Iron Mountain Ekes Out a Profit for its First Quarter

By Stuart J. Johnston

Cloud storage and information management vendor Iron Mountain announced better than expected revenues for its first quarter of 2011, beating analysts' estimates on Thursday.

Iron Mountain (NYSE: IRM) said it brought in $799 million in revenues for the quarter, which ended March 31 -- driven by storage revenue internal growth of 3 percent as well as strong international growth, the company said in a statement.

Adjusted earnings per share (EPS) came in at $0.26, up nearly a quarter at 24 percent above last year's first quarter, but still below expectations of $0.27. The reported EPS for the quarter totaled $0.37.

Revenues outpaced the average forecast of financial analysts polled by Thomson Reuters. Analysts had projected revenues of $791.4 million -- up from $776.5 million for the same quarter last year.

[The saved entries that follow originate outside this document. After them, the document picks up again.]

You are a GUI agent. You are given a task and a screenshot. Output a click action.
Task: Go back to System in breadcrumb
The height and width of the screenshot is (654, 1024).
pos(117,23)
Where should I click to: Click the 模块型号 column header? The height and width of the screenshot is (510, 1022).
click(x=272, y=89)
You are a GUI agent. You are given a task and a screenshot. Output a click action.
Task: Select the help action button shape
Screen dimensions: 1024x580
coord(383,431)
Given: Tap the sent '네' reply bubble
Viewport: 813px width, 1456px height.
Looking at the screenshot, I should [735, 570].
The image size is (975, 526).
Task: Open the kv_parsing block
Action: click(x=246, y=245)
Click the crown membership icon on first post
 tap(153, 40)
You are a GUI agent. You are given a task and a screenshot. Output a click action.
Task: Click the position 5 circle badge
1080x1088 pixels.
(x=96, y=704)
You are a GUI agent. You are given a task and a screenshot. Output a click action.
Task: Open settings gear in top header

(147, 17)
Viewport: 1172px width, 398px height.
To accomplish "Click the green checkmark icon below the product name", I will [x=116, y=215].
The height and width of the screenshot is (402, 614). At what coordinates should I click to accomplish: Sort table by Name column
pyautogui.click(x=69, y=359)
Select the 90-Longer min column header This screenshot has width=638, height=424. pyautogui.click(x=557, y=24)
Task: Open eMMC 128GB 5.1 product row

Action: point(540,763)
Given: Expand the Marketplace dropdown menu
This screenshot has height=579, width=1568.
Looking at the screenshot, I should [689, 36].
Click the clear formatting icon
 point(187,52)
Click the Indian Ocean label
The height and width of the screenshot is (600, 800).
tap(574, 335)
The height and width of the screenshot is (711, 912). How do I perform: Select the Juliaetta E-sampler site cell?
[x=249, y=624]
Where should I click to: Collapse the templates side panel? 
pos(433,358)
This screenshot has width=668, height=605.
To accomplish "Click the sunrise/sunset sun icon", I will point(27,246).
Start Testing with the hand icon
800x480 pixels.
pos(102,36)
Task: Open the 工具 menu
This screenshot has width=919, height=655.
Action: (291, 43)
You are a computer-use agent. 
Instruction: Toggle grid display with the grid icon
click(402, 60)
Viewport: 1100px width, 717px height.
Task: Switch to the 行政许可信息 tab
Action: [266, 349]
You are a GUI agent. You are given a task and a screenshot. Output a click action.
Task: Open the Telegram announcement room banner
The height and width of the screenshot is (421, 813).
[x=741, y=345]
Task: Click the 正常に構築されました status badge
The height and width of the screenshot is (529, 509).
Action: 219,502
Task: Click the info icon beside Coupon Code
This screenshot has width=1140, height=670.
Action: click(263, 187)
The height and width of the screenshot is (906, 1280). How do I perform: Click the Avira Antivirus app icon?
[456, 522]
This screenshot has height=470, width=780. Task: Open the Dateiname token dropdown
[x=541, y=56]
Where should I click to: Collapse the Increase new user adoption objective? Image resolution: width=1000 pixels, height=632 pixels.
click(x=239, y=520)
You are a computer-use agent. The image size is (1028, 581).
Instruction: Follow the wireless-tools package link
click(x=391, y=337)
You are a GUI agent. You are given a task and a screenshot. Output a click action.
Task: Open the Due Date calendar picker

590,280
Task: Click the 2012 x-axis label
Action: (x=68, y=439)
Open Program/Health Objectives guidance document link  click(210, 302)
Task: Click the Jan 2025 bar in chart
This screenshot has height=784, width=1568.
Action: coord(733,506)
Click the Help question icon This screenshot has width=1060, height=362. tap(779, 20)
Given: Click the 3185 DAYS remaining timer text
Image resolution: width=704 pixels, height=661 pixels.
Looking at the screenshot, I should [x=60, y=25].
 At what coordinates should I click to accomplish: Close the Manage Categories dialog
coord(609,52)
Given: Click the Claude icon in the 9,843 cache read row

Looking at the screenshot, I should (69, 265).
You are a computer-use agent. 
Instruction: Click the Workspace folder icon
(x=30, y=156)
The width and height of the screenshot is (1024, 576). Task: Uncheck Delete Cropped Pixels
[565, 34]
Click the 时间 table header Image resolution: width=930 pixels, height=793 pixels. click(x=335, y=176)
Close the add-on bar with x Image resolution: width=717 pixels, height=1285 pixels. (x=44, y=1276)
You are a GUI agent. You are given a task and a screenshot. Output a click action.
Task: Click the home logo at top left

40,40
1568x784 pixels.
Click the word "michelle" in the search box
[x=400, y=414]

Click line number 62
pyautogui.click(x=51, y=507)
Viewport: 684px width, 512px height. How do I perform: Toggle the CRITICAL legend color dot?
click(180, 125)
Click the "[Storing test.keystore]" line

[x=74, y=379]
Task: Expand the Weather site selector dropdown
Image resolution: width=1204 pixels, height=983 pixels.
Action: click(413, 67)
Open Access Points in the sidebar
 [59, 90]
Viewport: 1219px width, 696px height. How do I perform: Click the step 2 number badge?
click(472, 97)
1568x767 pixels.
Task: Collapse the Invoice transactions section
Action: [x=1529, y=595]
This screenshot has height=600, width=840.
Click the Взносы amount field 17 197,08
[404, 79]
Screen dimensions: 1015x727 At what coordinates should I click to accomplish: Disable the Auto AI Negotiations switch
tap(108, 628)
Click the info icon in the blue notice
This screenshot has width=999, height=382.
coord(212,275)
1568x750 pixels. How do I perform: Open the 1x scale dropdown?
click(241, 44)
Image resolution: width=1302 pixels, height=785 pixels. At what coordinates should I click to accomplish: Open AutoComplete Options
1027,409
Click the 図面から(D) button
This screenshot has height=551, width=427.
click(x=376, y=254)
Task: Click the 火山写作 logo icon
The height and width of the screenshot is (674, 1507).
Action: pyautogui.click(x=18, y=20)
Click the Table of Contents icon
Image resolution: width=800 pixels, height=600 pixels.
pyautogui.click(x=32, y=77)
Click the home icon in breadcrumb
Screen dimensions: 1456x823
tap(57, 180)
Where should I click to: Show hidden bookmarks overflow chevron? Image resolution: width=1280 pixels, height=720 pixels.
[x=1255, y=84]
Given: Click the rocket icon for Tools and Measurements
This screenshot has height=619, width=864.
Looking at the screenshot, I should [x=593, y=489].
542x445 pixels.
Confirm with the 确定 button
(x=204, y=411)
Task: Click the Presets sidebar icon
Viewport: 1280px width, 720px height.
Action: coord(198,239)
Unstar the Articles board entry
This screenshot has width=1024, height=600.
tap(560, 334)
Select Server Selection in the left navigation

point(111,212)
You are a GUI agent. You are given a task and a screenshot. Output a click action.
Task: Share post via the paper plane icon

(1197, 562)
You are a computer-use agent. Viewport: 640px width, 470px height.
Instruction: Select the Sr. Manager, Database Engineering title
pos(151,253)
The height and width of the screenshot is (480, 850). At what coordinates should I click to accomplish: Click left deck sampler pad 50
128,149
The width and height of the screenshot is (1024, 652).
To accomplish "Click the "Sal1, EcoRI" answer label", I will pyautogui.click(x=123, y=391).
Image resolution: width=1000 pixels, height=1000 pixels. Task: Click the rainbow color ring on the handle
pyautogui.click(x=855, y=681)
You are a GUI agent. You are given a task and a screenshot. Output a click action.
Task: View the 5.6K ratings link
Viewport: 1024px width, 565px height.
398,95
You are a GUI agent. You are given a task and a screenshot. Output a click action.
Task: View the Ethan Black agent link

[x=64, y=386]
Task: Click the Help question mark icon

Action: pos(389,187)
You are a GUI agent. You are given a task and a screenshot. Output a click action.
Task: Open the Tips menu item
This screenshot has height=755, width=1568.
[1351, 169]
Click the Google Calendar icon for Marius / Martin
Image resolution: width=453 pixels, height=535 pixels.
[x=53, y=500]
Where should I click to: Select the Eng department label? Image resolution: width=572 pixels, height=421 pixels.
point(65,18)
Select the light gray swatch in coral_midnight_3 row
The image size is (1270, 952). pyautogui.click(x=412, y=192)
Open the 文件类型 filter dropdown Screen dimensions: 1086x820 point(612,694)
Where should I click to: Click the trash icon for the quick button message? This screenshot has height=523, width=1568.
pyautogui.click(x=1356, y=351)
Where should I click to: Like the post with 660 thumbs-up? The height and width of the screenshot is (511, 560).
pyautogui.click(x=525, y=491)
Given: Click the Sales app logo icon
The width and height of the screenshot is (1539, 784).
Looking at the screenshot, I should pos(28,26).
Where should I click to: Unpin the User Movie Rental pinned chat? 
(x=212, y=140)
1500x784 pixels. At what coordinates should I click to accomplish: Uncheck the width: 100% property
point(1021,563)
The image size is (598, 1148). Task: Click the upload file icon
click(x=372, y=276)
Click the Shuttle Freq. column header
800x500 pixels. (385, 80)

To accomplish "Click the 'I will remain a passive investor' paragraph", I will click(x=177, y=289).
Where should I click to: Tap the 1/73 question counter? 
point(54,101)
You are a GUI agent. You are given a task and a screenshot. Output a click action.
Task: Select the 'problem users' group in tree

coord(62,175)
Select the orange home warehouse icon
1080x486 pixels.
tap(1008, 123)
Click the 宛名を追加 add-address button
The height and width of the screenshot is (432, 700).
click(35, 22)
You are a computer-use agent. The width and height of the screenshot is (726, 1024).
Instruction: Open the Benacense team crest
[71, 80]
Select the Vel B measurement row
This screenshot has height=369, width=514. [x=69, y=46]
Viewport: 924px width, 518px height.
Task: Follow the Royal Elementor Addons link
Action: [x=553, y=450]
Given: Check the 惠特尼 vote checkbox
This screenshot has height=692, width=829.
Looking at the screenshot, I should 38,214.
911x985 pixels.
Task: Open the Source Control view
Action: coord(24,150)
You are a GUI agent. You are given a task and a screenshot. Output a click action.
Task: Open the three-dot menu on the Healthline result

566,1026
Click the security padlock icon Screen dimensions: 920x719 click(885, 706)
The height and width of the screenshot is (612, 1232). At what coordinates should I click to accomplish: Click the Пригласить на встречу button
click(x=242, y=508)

Meanwhile, adjusted EPS, up from $0.21 last year, had been projected at only $0.22.

"We are off to a good start to the year, posting solid storage revenue growth while continuing to drive operational efficiencies and strong profitability in our business. We remain on track to meet our goals for 2011," Richard Reese, chairman and newly appointed CEO of Iron Mountain, said in a statement.

Overall, gross profits after depreciation and amortization rang in at $467 million for the quarter, with gross margins up slightly to 58.5 percent from 58.1 percent in 2010.

For the entire fiscal year, Iron Mountain expects to post adjusted EPS of between $1.16 and $1.24 per diluted share, up between 1 and 8 percent from last year, according to the company's statement.

Officials are also predicting revenues for the entire year to come in between $3.22 billion and $3.29 billion.

In mid-April, Iron Mountain announced new strategic initiatives aimed at increasing the firm's return on investment, including the possible sale of some assets.

The company's stock was up a fraction at around $0.12 per share or 0.38 percent in late trading Thursday.